Like different thoughts and feelings emerging in a state of meditation, Hemphill invites you to pause on one ‘scene’ for a moment before moving onto the next. There’s space to get lost here – both emotionally and in the colour of the album’s wide-ranging textures.
With his wife Angelika Kaswalder on vocals throughout the album and multi-instrumentalist Morgan Henderson – a longtime friend of Hemphill’s since Henderson’s time in the post-hardcore band The Blood Brothers – adding woodwind, Nonpareils is no longer simply a solo project – and it’s apparent in this openness.
Rhetoric & Terror describes this split that Hemphill is making from the conceptual nature of his first solo album (2018’s Scented Pictures), and the new direction that he hopes to continue taking.
The title comes from a chapter in Giorgio Agamben’s book, The Man Without Content, where he describes the concepts of rhetoric and terror to describe two different types of writers: the rhetorician and the terrorist. The terrorist is a misologist who is only into the feeling; the rhetorician is committed to logic and form.
”With Rhetoric & Terror, I wanted to start with emotions and feeling. I was playing with my kids, listening to Cocteau Twins, I have a wonderful partner, and it seemed very contrary to any sort of growth to sequester myself from this life in order to get into character as a musician” says Hemphill. ”Instead, I tried to remove the boundaries between my creative life and my responsibilities and have it all be one fluid thing. All things at all times, and trust that this will guide my music rather than more intellectual concepts or limitations.”

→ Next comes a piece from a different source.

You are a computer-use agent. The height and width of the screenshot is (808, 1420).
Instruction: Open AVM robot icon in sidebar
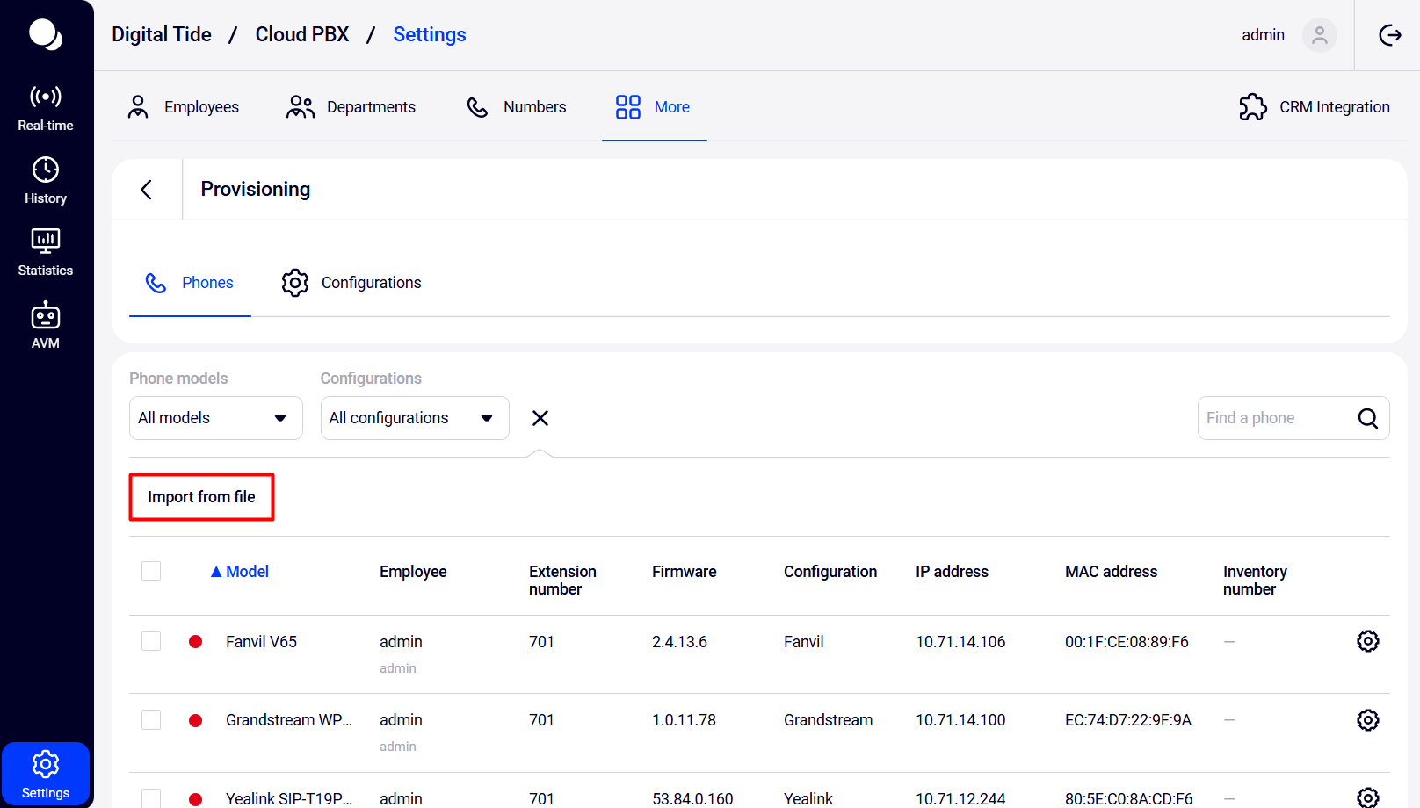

Despite its catalysts being in philosophy and conceptual art, Hemphill has created an album that’s deeply ”emotionally available”. It’s also helped him take a new stance on life that combines his life as a partner and parent in a kind of unity with his role as the artist. It’s plain to hear as a listener – Rhetoric & Terror, despite its intimidating name, is welcoming and playful, even during its most intense moments.